● **GIVEN EXERCISE 1**: In the July 14, 2004 news digest, by what percentage does the Association of Graduate Recruiters survey say graduate vacancies have risen?
● **GIVEN EXERCISE 2**: Extend the July 14, 2004 news digest past its final sentence.

● **DOCUMENT PASSAGE**:
Today's news

July 14, 2004

UUK chief warns of overseas threat to colleges
Ivor Crewe, president of Universities UK and vice-chancellor of Essex University, described Britain as "the silver medallists in the higher education Olympics" in a speech to the Centre for Reform think-tank in London. Professor Crewe warned the Government that additional funding would be needed alongside initiatives to enable universities to earn money from overseas students and other higher education exports. He called for a co-ordinated programme to recruit overseas students and less concentration of funding for research projects to support universities outside the "golden triangle" in London and the south-east.
Financial Times

Number of graduate jobs rising
Graduates are in line for a jobs bonanza this summer with the biggest rise in vacancies for five years. A survey of 600 employers, published today by the Association of Graduate Recruiters, reveals that the number of vacancies for those leaving university has risen by 15.5 per cent. A regional breakdown shows that more than half of the jobs on offer are in London and the Southeast, with only 8 per cent of vacancies in Scotland, Wales or Northern Ireland. The largest number of vacancies is in accountancy followed by management services, law, IT and investment banking.

● **DATA LINES**:
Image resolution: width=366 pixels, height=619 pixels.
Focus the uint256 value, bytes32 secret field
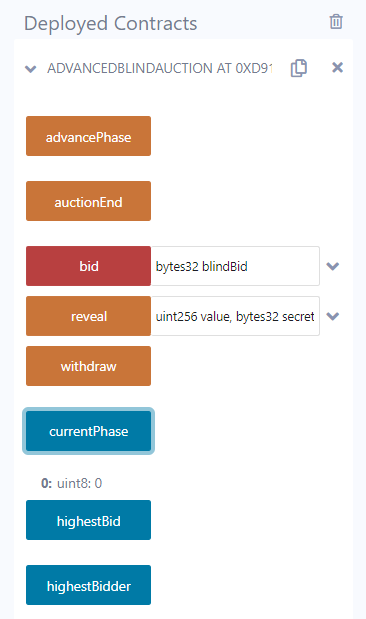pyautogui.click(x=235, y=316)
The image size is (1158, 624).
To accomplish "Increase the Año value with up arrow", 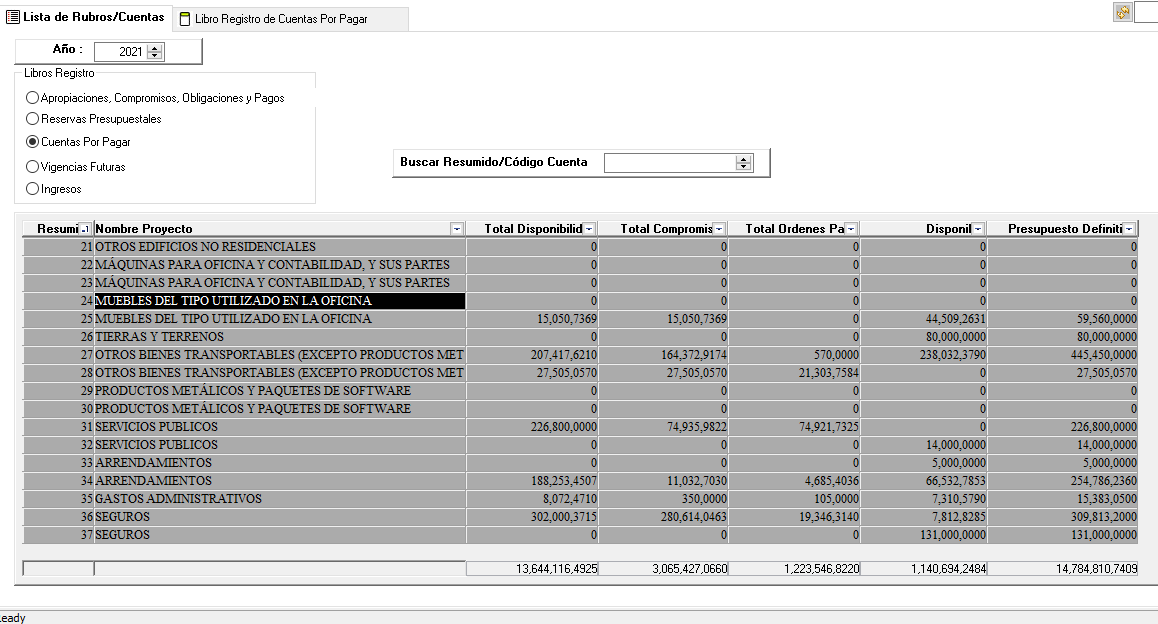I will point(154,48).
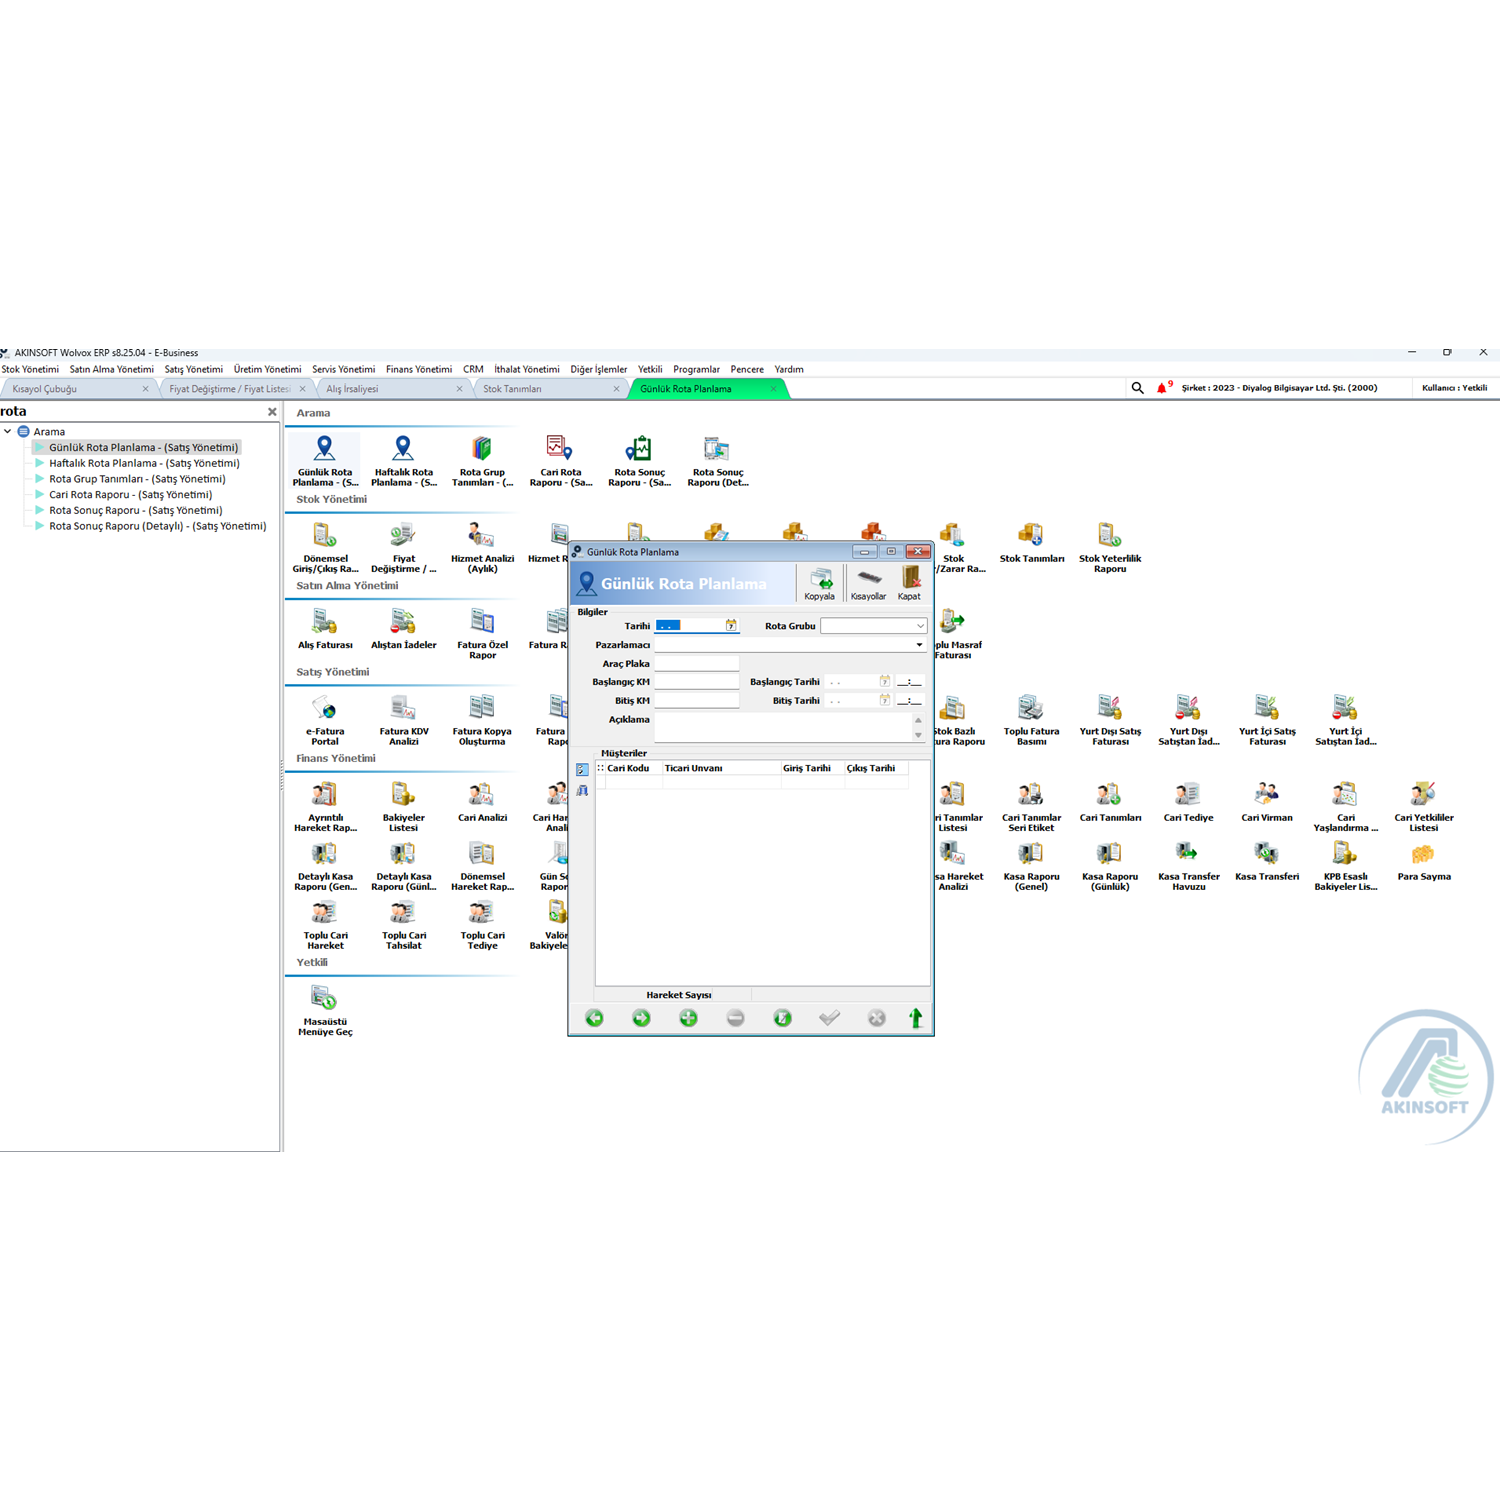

* * *

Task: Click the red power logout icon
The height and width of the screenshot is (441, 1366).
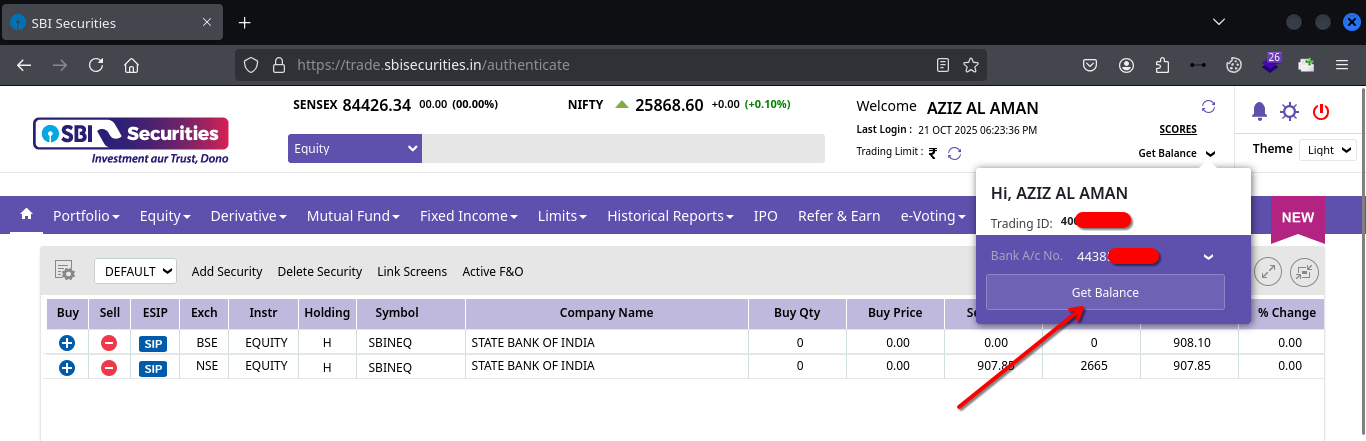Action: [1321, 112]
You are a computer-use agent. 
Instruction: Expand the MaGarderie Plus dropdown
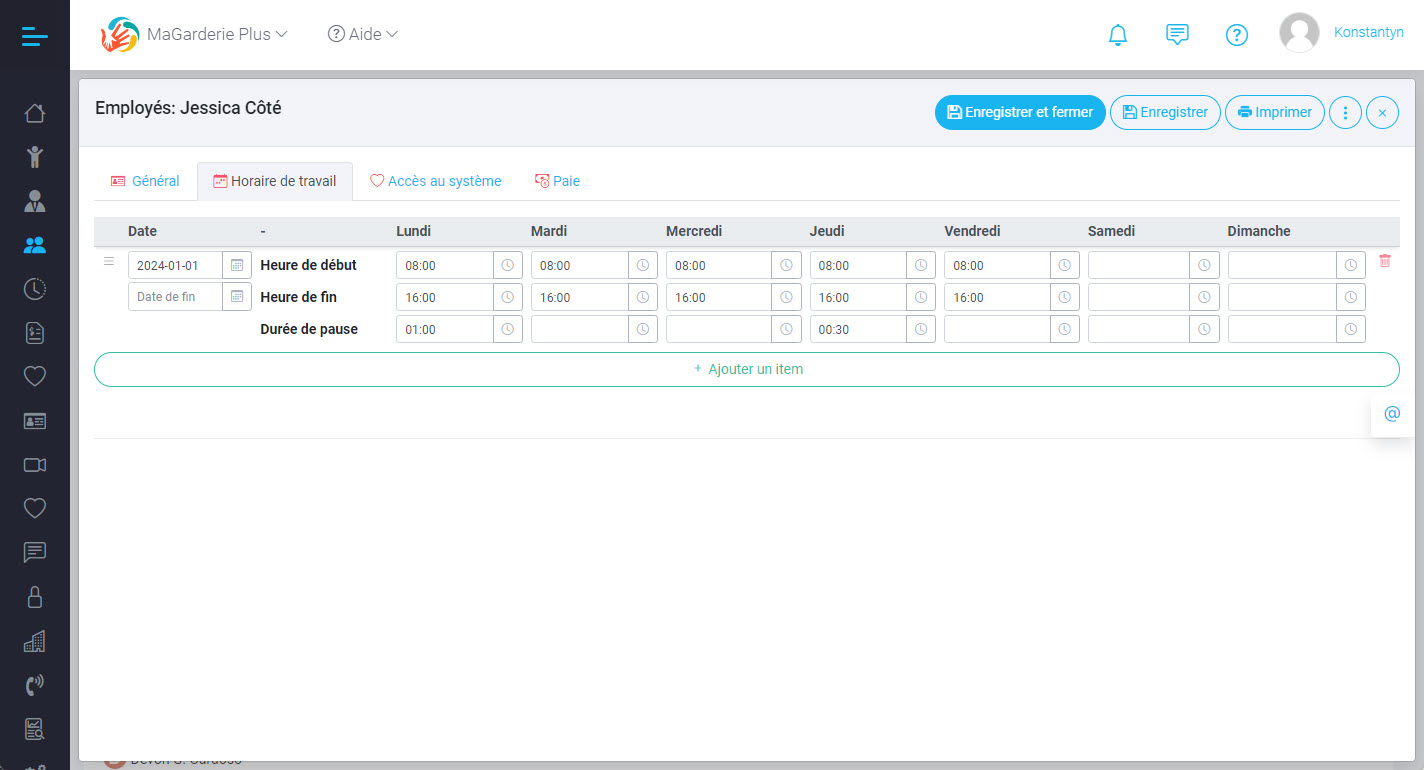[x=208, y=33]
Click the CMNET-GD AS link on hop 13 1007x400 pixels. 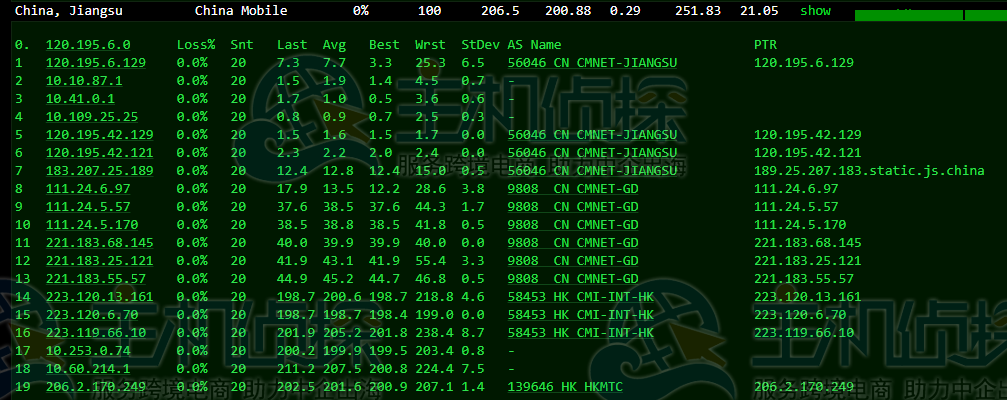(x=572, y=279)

...

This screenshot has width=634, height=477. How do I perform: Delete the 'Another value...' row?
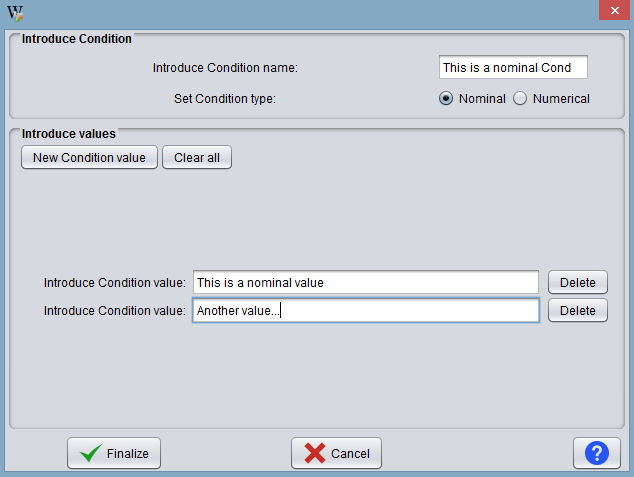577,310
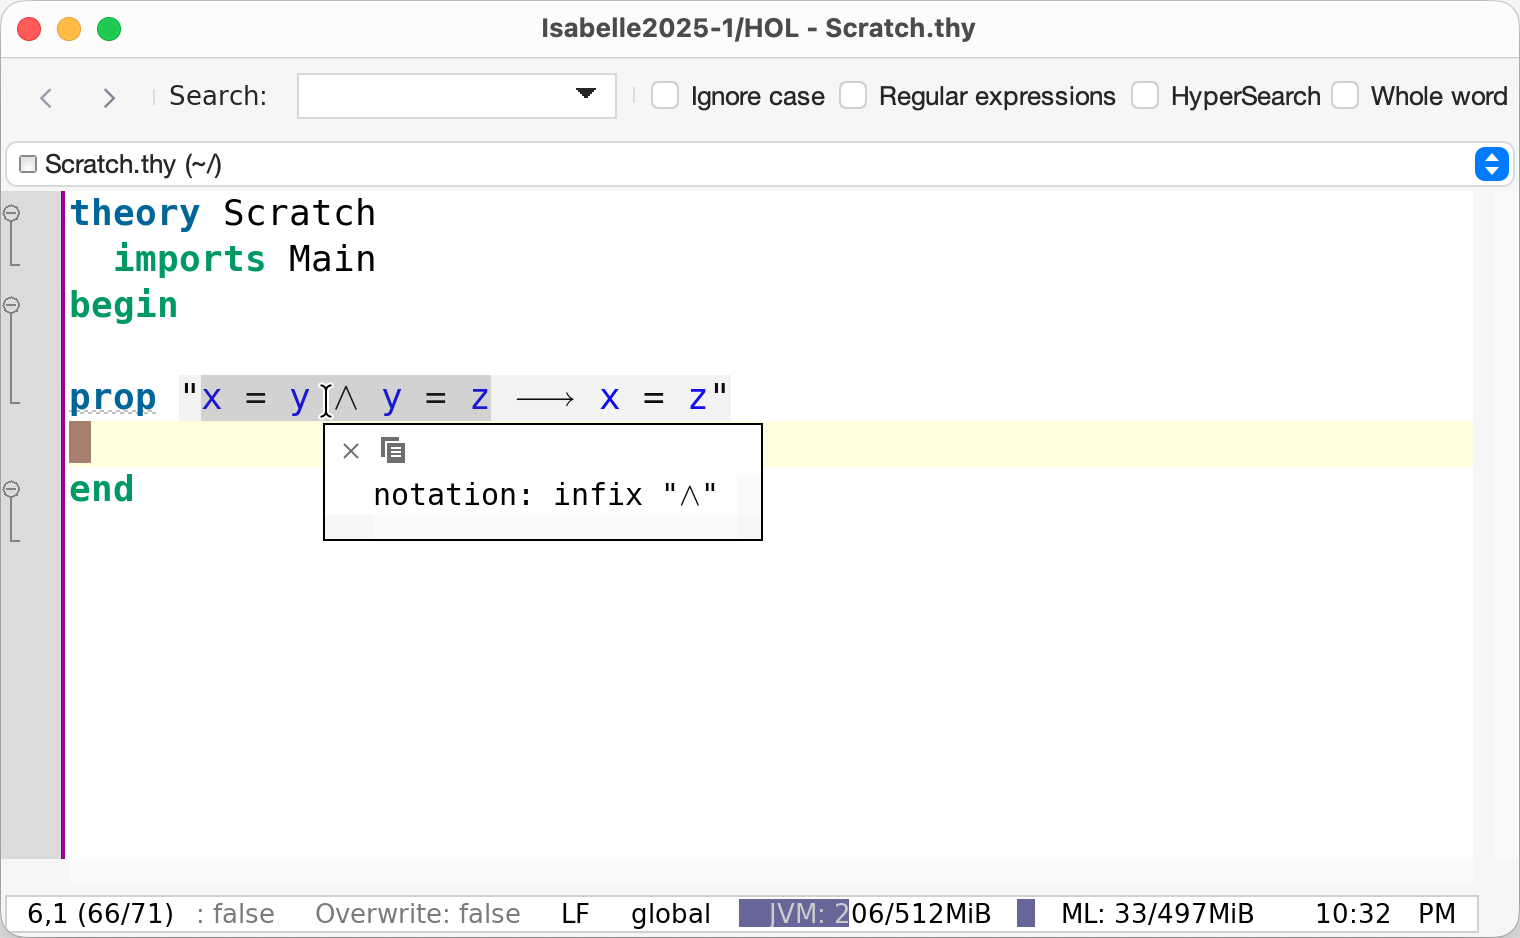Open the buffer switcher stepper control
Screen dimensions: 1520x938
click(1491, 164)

● **TASK RESPONSE 1**: 15.5 per cent.

● **TASK RESPONSE 2**:
Independent, Financial Times, Guardian

Iraqi accademics targeted in murder spree
Since the Anglo-American invasion of Iraq, 13 academics at the University of Baghdad alone have been murdered in what appears to be a war on learning. Only six weeks ago the female dean of the college of law in Mosul was beheaded in her bed along with her husband. Nobody knows who the perpetrators are, but some university staff suspect that there is a campaign to strip Iraq of its academics and to complete the destruction of Iraq's cultural identity which began with destruction of the Baghdad Koranic library, the national archives and looting of the archaeological museum.
Independent

Sistine Chapel of the ice age revealed
Experts are hailing a cave in Nottinghamshire the Sistine Chapel of the ice age, following the discovery of elaborate carvings etched in the limestone around 13,000 years ago. "We were shocked, excited - almost disbelieving," said Paul Pettitt, lecturer in human origins at the University of Sheffield and member of the English Heritage-funded team.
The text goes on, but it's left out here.